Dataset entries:
■ ■ ■

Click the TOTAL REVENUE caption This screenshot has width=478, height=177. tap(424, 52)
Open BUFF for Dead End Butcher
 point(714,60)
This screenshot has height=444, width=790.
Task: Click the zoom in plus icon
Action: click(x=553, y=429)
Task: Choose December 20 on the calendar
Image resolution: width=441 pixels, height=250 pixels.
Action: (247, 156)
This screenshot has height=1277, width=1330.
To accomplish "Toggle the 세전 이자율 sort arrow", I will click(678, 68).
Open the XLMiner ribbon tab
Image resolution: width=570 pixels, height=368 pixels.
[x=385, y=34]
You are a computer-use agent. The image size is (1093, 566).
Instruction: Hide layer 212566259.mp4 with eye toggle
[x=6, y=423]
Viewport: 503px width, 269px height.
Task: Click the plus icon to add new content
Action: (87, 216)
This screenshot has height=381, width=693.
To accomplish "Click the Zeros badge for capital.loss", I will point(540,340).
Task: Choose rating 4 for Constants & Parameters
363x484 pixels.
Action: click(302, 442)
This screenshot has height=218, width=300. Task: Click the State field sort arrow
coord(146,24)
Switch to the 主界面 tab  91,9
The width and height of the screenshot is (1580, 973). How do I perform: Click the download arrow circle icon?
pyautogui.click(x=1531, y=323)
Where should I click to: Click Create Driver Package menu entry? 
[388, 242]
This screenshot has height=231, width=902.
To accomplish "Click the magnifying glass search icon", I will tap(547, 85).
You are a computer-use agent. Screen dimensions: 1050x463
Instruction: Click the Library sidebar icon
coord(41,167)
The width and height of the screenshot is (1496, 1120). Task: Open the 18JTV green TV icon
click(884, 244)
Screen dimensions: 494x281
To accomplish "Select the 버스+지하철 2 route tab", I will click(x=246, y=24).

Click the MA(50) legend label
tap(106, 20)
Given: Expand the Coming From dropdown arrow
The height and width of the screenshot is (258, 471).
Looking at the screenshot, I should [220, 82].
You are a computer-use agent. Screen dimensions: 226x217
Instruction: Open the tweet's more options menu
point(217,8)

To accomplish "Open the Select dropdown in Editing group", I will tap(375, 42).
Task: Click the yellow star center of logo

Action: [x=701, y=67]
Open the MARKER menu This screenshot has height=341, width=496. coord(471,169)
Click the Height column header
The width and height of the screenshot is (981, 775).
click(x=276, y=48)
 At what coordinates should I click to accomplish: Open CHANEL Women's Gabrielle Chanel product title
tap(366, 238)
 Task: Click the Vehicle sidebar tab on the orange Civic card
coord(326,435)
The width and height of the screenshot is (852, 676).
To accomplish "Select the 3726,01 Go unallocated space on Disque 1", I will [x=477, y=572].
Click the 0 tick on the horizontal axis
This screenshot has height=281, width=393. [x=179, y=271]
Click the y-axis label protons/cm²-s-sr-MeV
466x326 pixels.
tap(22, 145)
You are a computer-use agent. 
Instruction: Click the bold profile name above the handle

■ ■ ■

## Exercise requirements:
Looking at the data above, say how many lines include the string "computer" and add nothing.

## The answer:
4